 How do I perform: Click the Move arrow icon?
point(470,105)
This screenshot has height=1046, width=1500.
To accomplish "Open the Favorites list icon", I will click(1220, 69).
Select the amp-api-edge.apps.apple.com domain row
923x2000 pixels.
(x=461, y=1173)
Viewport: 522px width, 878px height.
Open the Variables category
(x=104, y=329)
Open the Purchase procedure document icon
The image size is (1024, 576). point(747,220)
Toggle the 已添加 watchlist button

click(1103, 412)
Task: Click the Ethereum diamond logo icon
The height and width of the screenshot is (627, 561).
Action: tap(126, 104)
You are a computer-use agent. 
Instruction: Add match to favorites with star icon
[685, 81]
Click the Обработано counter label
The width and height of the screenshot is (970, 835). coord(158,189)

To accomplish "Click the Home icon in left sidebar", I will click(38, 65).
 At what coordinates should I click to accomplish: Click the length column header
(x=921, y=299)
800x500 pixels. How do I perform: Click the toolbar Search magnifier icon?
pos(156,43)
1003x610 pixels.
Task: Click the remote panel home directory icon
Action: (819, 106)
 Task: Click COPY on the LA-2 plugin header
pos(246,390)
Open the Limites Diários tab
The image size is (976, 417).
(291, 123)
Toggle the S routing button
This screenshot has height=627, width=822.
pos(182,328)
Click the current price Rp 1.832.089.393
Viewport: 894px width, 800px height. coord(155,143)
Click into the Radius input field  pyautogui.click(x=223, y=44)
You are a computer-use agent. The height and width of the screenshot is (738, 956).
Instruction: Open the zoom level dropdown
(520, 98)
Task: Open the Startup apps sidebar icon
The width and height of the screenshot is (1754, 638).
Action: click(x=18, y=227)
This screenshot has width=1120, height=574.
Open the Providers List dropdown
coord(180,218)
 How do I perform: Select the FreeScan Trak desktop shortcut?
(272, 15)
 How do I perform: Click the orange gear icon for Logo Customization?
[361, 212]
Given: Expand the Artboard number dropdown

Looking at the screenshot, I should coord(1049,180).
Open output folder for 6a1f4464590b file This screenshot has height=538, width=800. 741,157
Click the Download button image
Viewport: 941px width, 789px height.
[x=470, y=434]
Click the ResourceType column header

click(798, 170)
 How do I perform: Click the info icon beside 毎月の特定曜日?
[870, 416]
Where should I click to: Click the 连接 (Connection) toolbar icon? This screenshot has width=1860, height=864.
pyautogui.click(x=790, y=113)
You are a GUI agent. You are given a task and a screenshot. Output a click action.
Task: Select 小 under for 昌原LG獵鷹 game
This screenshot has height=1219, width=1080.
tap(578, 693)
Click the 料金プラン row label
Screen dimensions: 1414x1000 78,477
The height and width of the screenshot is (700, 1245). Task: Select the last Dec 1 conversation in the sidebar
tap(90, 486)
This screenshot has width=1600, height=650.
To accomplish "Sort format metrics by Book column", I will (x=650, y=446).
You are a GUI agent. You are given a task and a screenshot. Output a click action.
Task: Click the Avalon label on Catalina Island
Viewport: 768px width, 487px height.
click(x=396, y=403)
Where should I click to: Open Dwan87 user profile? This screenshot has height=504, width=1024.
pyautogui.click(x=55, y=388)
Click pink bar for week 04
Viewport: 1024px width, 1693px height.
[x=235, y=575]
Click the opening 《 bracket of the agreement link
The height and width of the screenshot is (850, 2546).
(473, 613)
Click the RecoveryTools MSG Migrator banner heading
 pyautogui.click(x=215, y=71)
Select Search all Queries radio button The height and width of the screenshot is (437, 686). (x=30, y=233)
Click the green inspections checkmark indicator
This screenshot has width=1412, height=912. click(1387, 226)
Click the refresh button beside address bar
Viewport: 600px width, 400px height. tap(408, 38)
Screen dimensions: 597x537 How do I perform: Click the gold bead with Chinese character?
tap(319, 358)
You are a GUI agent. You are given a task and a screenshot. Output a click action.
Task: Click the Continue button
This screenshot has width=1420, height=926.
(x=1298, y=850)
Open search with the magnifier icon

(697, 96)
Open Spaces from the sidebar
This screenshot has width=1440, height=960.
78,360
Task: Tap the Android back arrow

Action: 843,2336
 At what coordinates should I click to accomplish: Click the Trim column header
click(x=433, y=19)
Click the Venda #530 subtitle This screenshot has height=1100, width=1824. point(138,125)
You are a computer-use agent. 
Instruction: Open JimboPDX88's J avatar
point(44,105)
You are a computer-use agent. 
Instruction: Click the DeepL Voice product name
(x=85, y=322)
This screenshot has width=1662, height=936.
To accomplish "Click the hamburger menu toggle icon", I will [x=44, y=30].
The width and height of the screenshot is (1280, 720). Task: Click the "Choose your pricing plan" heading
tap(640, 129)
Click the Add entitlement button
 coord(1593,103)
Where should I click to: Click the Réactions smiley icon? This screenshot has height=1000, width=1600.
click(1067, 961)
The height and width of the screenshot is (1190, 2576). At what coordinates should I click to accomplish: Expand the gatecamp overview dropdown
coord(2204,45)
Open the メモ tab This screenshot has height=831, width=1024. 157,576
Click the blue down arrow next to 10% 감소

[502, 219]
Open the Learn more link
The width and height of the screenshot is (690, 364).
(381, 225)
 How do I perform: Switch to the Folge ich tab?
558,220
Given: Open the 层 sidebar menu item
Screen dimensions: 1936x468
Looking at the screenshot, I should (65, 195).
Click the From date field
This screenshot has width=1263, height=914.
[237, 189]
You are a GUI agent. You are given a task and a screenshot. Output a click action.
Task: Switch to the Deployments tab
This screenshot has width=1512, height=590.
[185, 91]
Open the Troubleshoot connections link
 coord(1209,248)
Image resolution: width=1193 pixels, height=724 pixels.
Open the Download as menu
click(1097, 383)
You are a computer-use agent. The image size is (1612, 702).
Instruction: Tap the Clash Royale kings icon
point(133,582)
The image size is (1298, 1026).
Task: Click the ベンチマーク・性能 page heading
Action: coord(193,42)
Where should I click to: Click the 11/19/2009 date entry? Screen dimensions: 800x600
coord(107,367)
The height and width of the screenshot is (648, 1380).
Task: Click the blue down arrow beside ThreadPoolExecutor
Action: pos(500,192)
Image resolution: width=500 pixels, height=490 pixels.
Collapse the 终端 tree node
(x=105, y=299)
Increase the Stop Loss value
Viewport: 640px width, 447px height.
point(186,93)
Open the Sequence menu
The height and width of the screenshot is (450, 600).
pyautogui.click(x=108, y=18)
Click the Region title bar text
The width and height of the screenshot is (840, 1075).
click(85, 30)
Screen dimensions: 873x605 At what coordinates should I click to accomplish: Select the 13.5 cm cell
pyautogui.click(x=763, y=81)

# # # # #

AIM OF THE EXERCISE:
Search the preceding listing for "apps", then copy every line that holds it.

SOLVED EXERCISE:
Select the amp-api-edge.apps.apple.com domain row
Task: Open the Startup apps sidebar icon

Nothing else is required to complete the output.